Toronto Raptors forward Kawhi Leonard, putting the clamps on Nike like he did the Milwaukee Bucks’ Giannis Antetokounmpo in the Eastern Conference finals, filed a lawsuit alleging the shoe and apparel giant attempted to illegally copyright Leonard’s “Klaw” logo. NFL commissioner Roger Goodell, saying everything but “I’m just trying to get some more of this regular-season game money,” said he wants to reduce the preseason schedule from four games because that many games are no longer “necessary anymore to get ready for a season.” Future former New York Knicks guard R.J. Barrett will make a pre-draft visit with the team next week where Barrett will submit to a medical evaluation, in which doctors will likely find early strains of the debilitating condition “Knickstape.” Los Angeles Lakers guard Lance Stephenson said former Lakers guard Kobe Bryant “always comes to practice” in a mentoring capacity, which can only lead to LeBron James requesting that Lonzo Ball be traded while standing in a Whole Foods parking lot and the team ranking 30th in assists next season.
Golden State Warriors forward Draymond Green, sounding like Thor throughout Avengers: Endgame, responded, “Oh, I know. I’m fat as hell right now. Give me two weeks … and I’ll be good” when Warriors general manager Bob Myers told him he needed to lose weight during the regular season. North Carolina football coach Mack Brown had his right knee replaced by a surgeon, Dr.
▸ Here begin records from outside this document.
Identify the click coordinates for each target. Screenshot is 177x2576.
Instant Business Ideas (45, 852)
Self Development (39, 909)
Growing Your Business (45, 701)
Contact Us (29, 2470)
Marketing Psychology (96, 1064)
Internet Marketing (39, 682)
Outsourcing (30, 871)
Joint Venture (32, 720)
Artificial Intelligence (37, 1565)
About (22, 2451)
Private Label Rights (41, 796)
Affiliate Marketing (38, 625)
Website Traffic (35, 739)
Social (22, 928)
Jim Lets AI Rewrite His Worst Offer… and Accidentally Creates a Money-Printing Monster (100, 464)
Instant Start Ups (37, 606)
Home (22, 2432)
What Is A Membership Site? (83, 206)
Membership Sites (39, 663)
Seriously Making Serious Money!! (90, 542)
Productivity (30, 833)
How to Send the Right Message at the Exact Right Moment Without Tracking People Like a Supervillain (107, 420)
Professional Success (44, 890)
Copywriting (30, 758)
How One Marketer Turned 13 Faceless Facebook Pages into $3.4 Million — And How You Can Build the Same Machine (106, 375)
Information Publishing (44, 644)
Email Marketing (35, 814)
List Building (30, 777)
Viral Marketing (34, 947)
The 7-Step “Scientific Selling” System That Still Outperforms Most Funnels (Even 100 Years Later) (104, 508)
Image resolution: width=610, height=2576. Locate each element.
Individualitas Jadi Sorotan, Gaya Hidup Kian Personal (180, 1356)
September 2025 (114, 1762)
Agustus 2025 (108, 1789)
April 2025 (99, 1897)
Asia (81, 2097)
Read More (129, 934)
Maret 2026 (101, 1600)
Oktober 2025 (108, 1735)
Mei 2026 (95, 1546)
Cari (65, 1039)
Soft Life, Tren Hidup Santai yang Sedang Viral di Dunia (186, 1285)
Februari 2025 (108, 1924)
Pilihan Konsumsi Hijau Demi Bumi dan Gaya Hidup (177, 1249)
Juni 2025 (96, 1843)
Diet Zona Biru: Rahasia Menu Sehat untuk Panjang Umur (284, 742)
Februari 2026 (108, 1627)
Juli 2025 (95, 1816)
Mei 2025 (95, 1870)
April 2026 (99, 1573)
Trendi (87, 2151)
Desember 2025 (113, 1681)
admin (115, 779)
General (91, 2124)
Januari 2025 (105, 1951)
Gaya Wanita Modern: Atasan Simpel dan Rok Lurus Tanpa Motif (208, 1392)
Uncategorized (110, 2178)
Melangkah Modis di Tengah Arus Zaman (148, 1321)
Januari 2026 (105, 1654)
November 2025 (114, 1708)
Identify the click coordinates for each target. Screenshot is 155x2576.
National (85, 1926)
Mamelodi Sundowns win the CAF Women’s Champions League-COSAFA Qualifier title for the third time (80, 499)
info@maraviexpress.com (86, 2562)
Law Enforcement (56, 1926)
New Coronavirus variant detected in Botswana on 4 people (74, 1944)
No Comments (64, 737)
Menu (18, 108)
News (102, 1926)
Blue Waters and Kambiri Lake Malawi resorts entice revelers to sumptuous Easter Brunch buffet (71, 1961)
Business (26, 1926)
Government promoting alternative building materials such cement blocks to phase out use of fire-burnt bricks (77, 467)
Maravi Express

Michael Bolognesi, who used to play for Brown and the Tar Heels in the 1990s, making Bolognesi the sole North Carolina athlete to have actually received a non-sham education from the university. Golf instructor Hank Haney, conveniently ignoring the “racist” and “sexist” comments he made just last week about female Asian golfers, said Tiger Woods, Haney’s former client who said Haney “deserved” to be punished for his comments, never heard Haney “utter one sexist or racist word.” Former Raptors guard DeMar DeRozan, whom Raptors president Masai Ujiri has likely been referring to as Lamb Chop over the past year, said he was the “sacrificial lamb” for the team’s current success after being traded for Leonard.
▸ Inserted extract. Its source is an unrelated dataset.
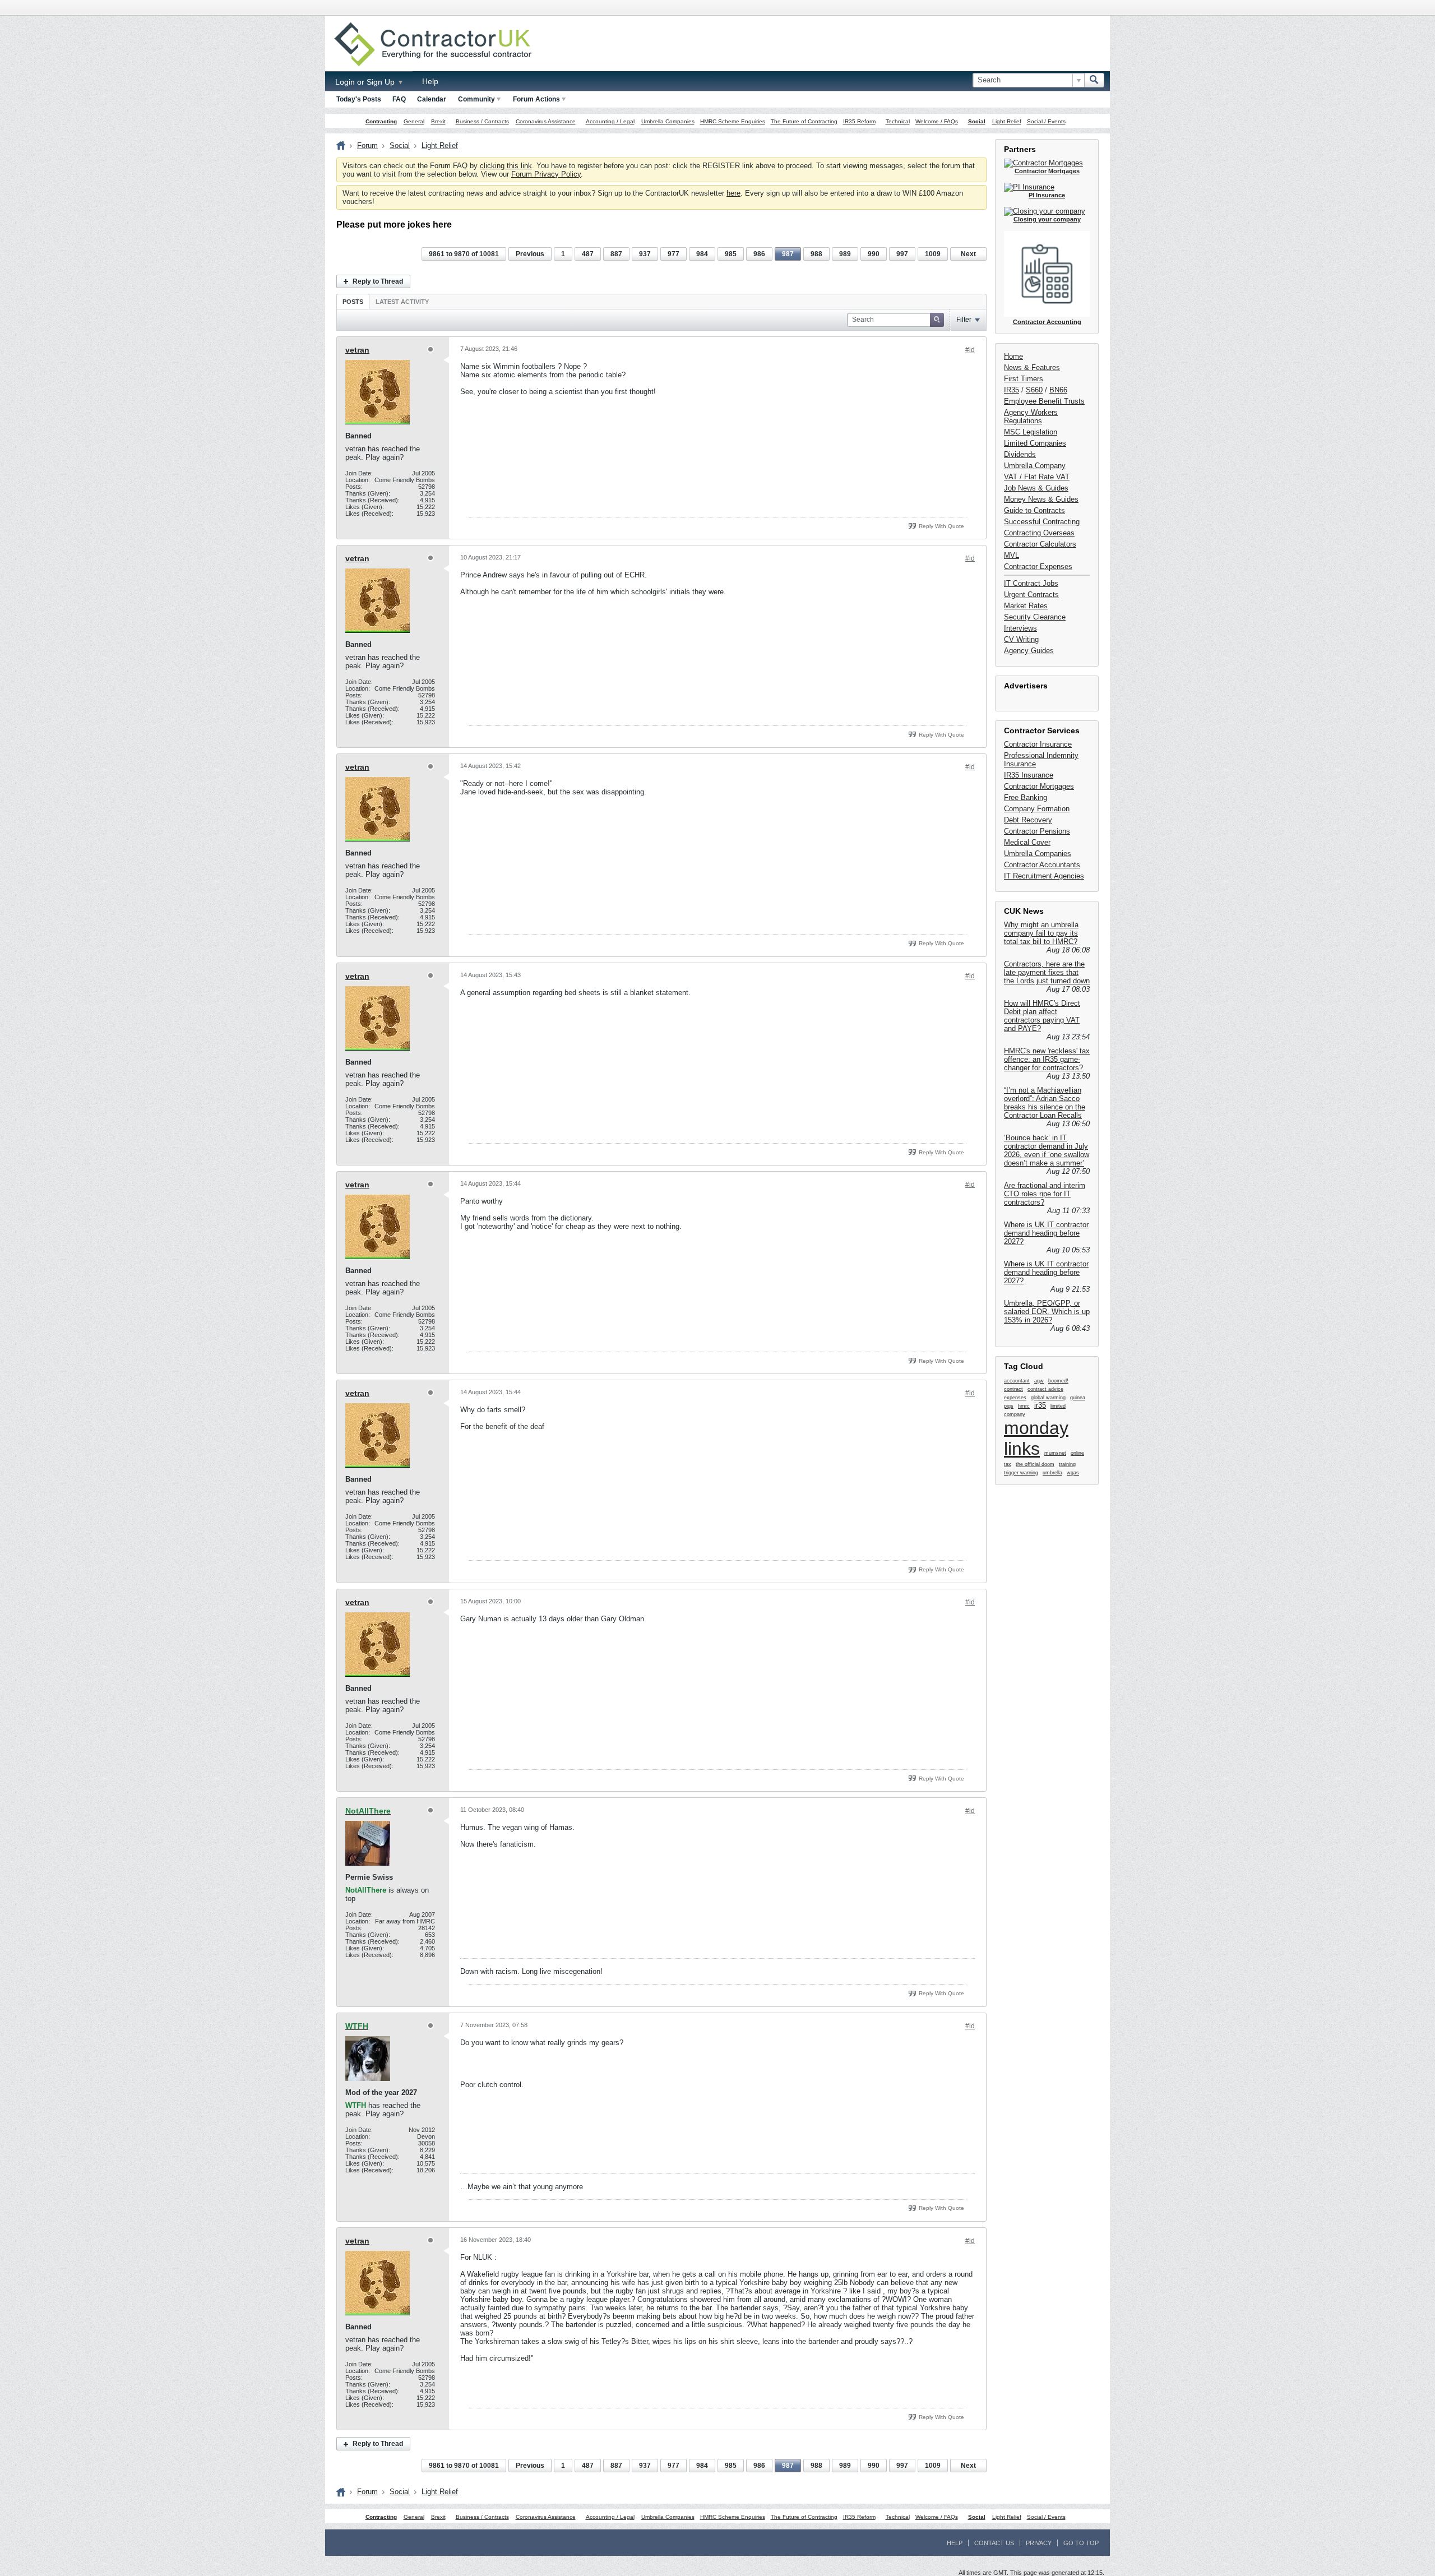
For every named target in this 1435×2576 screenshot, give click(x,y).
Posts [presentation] (352, 301)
Retired NBA player Paul Pierce, putting the “2” in “2-guard,” said he was wheeled off the court during Game 1 of the 2008 NBA Finals because he “just had to go to a bathroom.” New York Jets running back Le’Veon Bell, who is apparently dating disciples of rapper Cardi B, had $520,000 worth of jewelry stolen from his Florida home by his girlfriends (plural). A courtside spectator at Oracle Arena, who is lucky this wasn’t the Doug Christie or Antonio Davis of the Raptors, was ejected after forcefully pushing Raptors guard Kyle Lowry after Lowry fell into the stands chasing a loose ball. Green, responding to a question about his team’s injuries in the Finals, said, “Everybody wants to see us lose. So I’m sure people are happy they’re hurt,” prompting NBA commissioner Adam Silver to respond, “Who said that?” Dallas Mavericks owner Mark Cuban, who should just change his name to Pharrell Williams the way things are going, said, “The more screwed up [the Lakers] are, the happier I am,” in reference to the team’s current struggles.
Former Arizona men’s basketball assistant coach Emanuel Richardson, who should’ve enlisted the help of Kim Kardashian in such an egregious showing of criminal justice, was sentenced to three months in prison for his role in a college basketball recruiting scandal. Warriors minority owner Mark Stevens, the living embodiment of the “Eat the Rich” trope, was identified as the courtside fan who pushed Lowry during Game 3 of the NBA Finals. Mastercard, which, like many financial institutions, is known for its moral compass, suspended its advertising campaign with Neymar after rape accusations against the Brazilian soccer player.